Parameters that user will change regularly:

• --configfile <configfile.yaml> = where the workflow is defined, and all directories/files/parameters are set
• <output_file> = the ‘target’, or final output of the pipeline desired by the user
• --snakefile <snakefile.py> = the main snakemake (Python) program to execute (for PG2, this is ProteomeGenerator2.py)  this will vary only if the user wants to run the various submodules (pre-processing, variant calling, etc) independently of the main program

Parameters the user will likely have to change once before first execution:

• --cluster “<cluster_specific_string>” = parameters for compute cluster execution (the Lilac cluster uses the LSF scheduler, which deploys jobs via the command bsub). {params.} binds the corresponding parameters of the params section of each Snakemake rule, to the cluster command. This will need to be edited for use with SLURM, Oracle Grid Engine, etc. [here, J=jobname, n=cores, R=host/memory spec, W=wall time, o=output log, eo=error log]
• --singularity-args “--bind <filesystem_bindings>” = grants Singularity containers permission to access other directories within the local filesystem

Parameters the user will likely (and probably should) never change:

• --use-conda = allows use of packages and environments from Anaconda
• --use-singularity = allows use of plug-n-play containers (PG2 uses Singularity specifically for MaxQuant, which requires particular versions of mono to run on Linux)
• -k = when a job fails, continue executing independent jobs
• --ri = rerun incomplete jobs automatically

For the full parameter specifications, please see the Snakemake official documentation at https://snakemake.readthedocs.io/en/stable/.

Output files

The usage of PG2 follows the general paradigm of Snakemake, in which the user specifies, in the snakemake command, the final output file(s) they wish to produce. Snakemake then identifies the rule (every pipeline step is defined by a rule) that produces the target output file, and then works backwards to string together the set of rules (represented by a DAG) needed to generate the output files, until reaching the input files.

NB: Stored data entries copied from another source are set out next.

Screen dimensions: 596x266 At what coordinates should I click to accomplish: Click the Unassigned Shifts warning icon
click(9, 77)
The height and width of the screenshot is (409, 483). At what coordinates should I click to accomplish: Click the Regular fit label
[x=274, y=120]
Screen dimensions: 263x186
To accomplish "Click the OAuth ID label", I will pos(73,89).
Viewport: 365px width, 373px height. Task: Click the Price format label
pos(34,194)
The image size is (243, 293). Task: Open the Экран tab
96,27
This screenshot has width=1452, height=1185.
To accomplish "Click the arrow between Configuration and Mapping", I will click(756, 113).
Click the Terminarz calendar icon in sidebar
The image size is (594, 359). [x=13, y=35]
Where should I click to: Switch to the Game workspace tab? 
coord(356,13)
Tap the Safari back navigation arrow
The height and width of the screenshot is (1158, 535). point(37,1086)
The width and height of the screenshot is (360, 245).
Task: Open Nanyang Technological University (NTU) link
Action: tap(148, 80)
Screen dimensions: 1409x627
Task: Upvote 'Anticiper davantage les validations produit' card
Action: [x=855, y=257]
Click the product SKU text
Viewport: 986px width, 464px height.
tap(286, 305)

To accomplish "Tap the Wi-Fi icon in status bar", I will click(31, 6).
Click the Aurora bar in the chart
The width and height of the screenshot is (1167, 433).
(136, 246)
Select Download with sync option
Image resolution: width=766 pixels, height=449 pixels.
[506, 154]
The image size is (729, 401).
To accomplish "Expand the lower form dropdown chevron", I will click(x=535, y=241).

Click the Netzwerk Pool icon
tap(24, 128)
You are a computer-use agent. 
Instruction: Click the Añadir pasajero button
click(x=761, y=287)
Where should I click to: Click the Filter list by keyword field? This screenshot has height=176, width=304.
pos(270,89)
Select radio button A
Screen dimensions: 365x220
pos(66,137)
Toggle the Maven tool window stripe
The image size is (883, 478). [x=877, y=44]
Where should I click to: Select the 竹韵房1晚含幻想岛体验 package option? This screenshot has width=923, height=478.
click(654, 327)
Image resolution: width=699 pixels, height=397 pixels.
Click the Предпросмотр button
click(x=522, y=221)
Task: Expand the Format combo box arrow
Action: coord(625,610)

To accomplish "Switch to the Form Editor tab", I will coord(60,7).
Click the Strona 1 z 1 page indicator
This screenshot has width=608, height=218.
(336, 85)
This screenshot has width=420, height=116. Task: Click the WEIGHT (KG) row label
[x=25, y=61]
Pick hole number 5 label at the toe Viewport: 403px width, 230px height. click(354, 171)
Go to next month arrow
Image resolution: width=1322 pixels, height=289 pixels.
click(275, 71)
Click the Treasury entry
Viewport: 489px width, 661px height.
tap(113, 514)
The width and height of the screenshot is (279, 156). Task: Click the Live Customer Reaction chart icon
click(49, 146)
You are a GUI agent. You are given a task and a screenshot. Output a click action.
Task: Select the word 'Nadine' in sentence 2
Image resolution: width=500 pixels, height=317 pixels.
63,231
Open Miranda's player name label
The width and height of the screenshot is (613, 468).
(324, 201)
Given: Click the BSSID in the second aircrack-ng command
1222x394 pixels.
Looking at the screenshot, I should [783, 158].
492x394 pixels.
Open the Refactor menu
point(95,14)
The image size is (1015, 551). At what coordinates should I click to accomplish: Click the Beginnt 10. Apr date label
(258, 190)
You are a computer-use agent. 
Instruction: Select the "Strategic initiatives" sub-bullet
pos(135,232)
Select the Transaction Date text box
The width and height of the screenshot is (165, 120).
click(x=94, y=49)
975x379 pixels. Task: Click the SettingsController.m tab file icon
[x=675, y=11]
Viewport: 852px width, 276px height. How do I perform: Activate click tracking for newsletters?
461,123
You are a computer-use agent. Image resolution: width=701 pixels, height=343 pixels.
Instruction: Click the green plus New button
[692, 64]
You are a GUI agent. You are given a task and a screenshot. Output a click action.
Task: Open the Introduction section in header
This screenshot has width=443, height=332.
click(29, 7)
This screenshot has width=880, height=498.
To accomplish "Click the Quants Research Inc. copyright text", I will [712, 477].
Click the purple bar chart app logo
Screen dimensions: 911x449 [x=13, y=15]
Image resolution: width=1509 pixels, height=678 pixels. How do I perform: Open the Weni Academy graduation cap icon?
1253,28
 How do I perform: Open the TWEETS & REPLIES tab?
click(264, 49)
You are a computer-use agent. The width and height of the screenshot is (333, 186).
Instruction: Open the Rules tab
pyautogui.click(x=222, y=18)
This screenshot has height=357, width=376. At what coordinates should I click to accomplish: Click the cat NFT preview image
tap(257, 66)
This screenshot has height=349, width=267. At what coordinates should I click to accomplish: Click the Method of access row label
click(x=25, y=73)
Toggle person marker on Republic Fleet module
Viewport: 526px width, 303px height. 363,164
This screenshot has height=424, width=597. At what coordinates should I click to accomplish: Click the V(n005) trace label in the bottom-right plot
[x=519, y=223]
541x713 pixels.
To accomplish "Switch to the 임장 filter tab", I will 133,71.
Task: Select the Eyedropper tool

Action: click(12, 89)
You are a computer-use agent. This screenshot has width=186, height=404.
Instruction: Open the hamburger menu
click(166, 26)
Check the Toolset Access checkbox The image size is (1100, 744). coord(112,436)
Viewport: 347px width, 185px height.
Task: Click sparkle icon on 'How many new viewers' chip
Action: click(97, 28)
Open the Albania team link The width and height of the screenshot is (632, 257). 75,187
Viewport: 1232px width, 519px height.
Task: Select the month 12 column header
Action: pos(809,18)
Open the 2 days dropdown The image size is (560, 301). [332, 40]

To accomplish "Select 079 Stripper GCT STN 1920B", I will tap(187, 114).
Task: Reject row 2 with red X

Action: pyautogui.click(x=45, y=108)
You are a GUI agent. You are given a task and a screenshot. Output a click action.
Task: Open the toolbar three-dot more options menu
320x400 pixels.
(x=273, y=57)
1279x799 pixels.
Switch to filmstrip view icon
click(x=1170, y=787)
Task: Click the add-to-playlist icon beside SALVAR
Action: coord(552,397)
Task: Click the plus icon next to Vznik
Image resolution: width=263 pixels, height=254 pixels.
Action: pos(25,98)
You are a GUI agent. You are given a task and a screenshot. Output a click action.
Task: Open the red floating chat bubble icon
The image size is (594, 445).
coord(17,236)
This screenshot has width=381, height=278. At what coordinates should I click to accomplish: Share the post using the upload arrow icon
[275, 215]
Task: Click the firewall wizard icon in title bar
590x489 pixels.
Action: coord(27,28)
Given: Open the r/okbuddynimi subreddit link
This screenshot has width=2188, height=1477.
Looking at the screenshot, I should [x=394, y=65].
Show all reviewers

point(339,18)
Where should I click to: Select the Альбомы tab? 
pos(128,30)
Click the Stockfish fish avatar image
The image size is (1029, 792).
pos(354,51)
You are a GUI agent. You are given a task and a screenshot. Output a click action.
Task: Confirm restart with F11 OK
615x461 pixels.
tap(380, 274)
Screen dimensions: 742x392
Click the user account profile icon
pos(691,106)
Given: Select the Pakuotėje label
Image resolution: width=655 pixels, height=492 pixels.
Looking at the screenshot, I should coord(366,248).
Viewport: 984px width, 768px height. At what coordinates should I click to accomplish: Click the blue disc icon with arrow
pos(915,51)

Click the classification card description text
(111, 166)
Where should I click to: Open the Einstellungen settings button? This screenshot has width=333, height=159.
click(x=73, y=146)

Default case: If no particular output file(s) are specified, then Snakemake will default to the files specified in the “all” rule of the Snakefile in question (for PG2, the Snakefile will typically be ProteomeGenerator2.py). Here are the default output files specified in rule all:

• out/{study_group}/combined.proteome.unique.fasta : the primary output proteome database. This is a non-redundant (unique) set of customized protein sequences, which is created by combining and de-duplicating the databases from the parallel haplotype runs (which themselves are located at out/{study_group}/haplotype-{1,2}/transcriptome/proteome.fasta). This combined database is what is used as the search database for the proteomics module.

• out/{study_group}/combined.proteome.bed : the BED file corresponding to the aforementioned proteome database, with coordinates lifted back to the original stock genome coordinate space (for easy visualization in IGV). The bedfiles in custom genome coordinate space for each haplotype run are located at /out/{study_group}/haplotype-{1,2}/transcriptome/proteome_preLiftBack.bed.

• out/{study_group}/MaxQuant/combined/txt/summary.txt : the significance of this file is that its presence signifies the completion of a MaxQuant run. The main output tables such as peptides.txt, proteinGroups.txt, msms.txt, etc. are also contained within the same directory. Summary.txt itself contains various metrics about the run, both separated by raw file and in aggregate.

• out/{study_group}/novel_analysis/{mutation_type}/combined.{mutation_type}.map : Map of all variants of a given mutation type that appear in the proteome database. Thus far this has been implemented for {missense, insertions, deletions, frameshifts}. Additionally, combined.{mutation_type}_MQevidence.map maps mutations to MaxQuant (MQ) evidence, and combined.novelPep_{mutation_type}.map maps MQ-identified non-canonical peptides to their originating mutations.